Admittedly, it is an extreme example but last July’s discovery of a small amount of loose yellow uranium in the soil under Cameco’s uranium hexafluoride conversion plant near Toronto added another chapter to an ongoing story. Cameco admitted at a public hearing in April that a leak from its plant reached a nearby harbour, groundwater was contaminated and the soil under its parking lot was contaminated, as well.
Yellow cake is nothing to fool around with but, fortunately, few companies deal with radioactive material. Yet many industries do use potential soil contaminants in a wide range of manufacturing processes. For example, in Ottawa in late April, the National Capital Commission closed a portion of Stanley Park near New Edinburgh when lead contamination was discovered in the soil, the site of a former landfill.
The problem with soil pollution is three fold.
First, it makes its way into the ecosystem and food chain when everything from small insects to large animals feed from plants growing in the contaminated soil.
Second, soil contamination can seep well beyond the original contamination site, leaking into ground water and adjacent surface areas.
Third, cleaning it up is incredibly expensive; Cameco is facing the possibility of regulators making it tear down its plant to clean the uranium-contaminated soil under the facility.
Yet preventing soil pollution is relatively easy, does not require a massive investment and can be averted with properly trained personnel using the right equipment.
There are numerous ways soil becomes polluted.
One is solid waste seepage and landfill leaking. Discharging industrial waste into the soil is another method. Applying fertilizers, pesticides and herbicides are another cause of soil pollution.
But the most common chemicals causing soil to become contaminated are solvents, pesticides, heavy medals and petroleum by-products. Other pollutants include metals, organic chemicals, oils and tars, gases, biologically active materials and combustible materials. Problems from these substances arise most often from disposing of industrial waste in landfills or uncontrolled dumps.
Unlike yellow cake and other radioactive material, these components are widely used by industry. And every one of them can make workers sick as well as people living in surrounding areas.
There are simple ways to prevent soil contamination from industrial use of hazardous substances.
Organic waste matter requires proper containers and safe storage until it can be disposed of properly at a licensed and regulated treatment facility. Storage units come in countless sizes and many are designed for handling specific types of materials.

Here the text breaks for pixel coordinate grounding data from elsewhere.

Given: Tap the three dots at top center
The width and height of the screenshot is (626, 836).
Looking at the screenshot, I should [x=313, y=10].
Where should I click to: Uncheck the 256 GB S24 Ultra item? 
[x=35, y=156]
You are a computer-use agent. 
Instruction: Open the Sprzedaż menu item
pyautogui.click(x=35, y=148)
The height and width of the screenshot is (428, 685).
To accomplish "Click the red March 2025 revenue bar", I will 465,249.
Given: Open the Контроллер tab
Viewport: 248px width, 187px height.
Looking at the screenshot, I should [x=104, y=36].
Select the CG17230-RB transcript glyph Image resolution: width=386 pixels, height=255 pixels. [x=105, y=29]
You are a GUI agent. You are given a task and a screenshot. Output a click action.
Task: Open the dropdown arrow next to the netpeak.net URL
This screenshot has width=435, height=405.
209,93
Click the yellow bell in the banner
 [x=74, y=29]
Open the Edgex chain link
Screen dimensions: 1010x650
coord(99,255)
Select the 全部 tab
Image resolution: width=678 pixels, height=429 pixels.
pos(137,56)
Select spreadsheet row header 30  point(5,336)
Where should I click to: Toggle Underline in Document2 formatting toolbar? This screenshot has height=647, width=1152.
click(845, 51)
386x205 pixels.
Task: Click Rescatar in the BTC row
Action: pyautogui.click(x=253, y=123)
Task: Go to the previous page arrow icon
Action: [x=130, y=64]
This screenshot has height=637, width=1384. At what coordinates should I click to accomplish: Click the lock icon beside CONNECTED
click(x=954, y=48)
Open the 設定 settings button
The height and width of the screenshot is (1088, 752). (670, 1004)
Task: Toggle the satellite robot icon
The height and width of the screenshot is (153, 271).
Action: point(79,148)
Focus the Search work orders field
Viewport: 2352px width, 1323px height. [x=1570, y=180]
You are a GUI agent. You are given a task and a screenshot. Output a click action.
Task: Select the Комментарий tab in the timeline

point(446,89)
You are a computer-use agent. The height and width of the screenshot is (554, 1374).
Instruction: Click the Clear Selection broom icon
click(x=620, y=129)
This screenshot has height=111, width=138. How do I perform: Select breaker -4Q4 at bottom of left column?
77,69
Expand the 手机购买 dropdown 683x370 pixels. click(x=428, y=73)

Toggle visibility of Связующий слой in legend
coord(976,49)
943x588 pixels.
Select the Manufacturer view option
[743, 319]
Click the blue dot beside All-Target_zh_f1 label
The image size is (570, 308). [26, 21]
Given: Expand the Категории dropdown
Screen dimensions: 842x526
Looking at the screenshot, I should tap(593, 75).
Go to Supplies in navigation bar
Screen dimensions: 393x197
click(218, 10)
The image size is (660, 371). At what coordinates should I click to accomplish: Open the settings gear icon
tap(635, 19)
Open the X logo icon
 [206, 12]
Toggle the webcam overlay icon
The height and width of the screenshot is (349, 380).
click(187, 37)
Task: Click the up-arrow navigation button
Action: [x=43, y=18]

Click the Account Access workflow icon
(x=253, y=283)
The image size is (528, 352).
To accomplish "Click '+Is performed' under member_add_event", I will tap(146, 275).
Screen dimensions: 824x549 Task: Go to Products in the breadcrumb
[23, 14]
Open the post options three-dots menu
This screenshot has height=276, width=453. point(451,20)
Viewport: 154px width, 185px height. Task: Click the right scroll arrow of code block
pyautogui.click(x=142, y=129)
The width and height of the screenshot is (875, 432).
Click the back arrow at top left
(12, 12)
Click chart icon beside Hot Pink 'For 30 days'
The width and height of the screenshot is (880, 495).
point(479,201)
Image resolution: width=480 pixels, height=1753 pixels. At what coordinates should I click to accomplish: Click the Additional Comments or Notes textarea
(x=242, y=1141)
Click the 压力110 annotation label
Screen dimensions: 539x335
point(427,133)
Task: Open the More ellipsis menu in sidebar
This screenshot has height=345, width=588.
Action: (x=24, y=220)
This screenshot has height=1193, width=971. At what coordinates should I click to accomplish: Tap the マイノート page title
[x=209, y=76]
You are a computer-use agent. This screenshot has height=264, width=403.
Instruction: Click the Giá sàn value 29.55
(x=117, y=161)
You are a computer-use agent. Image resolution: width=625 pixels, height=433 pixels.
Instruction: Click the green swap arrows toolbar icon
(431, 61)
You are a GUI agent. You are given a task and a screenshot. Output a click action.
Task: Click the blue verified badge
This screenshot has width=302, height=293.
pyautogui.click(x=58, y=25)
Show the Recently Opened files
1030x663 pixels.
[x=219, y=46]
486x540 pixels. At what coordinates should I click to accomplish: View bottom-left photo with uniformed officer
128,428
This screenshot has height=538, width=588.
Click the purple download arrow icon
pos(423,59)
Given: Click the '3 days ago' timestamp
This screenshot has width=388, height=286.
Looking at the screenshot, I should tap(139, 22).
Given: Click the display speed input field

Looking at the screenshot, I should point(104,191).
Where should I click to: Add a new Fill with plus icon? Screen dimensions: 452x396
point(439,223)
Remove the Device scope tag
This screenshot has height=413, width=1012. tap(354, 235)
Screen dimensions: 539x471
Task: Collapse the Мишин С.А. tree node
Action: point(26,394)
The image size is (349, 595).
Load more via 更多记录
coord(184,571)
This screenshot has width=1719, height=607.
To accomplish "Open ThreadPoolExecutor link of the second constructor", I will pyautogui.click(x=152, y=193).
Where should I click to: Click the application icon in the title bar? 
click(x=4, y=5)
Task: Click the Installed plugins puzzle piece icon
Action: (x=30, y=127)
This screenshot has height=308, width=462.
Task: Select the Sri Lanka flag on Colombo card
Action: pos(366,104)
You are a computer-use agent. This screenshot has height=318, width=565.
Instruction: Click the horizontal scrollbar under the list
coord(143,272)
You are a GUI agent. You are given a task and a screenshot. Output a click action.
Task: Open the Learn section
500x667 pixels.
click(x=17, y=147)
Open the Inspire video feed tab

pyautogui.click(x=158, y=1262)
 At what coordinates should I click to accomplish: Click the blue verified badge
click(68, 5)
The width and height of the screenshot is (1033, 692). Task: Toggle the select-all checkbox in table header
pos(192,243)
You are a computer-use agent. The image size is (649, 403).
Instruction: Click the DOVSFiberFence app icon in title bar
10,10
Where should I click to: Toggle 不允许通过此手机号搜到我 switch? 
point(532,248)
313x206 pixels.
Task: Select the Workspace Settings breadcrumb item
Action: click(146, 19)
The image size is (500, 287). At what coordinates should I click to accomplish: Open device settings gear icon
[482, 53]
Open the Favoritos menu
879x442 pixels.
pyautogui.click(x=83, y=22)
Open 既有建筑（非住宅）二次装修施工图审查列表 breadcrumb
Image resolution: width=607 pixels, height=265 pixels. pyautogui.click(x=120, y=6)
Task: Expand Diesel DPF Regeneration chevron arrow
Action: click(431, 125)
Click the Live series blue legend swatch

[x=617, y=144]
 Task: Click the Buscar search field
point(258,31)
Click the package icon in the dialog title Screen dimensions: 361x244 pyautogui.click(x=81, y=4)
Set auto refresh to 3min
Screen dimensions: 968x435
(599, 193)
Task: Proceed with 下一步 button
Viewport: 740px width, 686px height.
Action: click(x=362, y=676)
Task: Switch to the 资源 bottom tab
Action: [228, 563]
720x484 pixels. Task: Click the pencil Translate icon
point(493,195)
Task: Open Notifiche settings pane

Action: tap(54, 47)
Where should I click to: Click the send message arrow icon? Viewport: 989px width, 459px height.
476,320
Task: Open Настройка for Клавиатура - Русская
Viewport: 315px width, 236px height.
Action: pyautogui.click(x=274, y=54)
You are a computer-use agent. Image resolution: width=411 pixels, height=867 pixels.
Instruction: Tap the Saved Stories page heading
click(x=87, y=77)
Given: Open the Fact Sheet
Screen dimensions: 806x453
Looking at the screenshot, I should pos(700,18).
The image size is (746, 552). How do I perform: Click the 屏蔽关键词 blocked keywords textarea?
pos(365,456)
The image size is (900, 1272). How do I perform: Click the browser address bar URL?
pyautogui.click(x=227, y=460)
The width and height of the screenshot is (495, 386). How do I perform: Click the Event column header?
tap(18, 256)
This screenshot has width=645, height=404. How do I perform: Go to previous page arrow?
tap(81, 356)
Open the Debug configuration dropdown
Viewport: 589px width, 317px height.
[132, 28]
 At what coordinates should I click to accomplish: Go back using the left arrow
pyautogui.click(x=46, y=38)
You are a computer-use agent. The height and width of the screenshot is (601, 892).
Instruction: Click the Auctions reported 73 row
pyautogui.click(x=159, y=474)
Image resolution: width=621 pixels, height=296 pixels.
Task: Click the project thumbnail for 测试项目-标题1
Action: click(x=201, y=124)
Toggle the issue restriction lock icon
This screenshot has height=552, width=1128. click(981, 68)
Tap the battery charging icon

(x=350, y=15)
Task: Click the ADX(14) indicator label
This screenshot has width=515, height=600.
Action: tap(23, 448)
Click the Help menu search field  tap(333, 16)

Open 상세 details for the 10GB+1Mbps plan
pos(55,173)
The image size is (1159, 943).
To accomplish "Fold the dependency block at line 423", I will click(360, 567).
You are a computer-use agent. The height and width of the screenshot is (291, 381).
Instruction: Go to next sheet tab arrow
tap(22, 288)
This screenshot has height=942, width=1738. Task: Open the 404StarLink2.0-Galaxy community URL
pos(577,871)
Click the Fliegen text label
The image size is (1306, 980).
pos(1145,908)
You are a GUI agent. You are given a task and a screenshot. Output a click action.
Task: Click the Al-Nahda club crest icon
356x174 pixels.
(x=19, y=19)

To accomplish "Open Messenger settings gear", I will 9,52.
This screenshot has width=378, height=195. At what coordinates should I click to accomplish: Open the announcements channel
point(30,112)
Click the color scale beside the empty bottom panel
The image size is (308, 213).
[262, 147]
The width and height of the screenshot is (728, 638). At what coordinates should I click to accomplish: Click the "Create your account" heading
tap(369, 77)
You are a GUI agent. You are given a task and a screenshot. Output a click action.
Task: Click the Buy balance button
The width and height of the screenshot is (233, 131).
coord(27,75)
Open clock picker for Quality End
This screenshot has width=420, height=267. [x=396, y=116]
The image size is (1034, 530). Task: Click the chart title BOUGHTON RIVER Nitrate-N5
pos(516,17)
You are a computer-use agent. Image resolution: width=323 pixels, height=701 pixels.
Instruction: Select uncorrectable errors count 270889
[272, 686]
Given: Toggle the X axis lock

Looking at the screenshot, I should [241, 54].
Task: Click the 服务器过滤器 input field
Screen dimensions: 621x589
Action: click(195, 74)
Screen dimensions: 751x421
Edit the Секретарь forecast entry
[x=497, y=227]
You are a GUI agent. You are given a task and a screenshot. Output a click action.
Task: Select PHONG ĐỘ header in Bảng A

Inorganic matter such as paper, plastic, glass and metals should be reclaimed and recycled. While nearly every business has a “blue box” programme – indeed, most municipalities now require one – special recycling containers holding toxic materials need to be used and kept separate from bins full of soda cans and discarded photocopy paper. Their recycling requires special handling or the supposedly empty container can still contaminate the soil.
Industry is being held more accountable by government and consumers alike when it dumps industrial waste into the soil as well as into the air and water. That’s why prevention is cheap and easy; clean-up is hugely expensive and time consuming.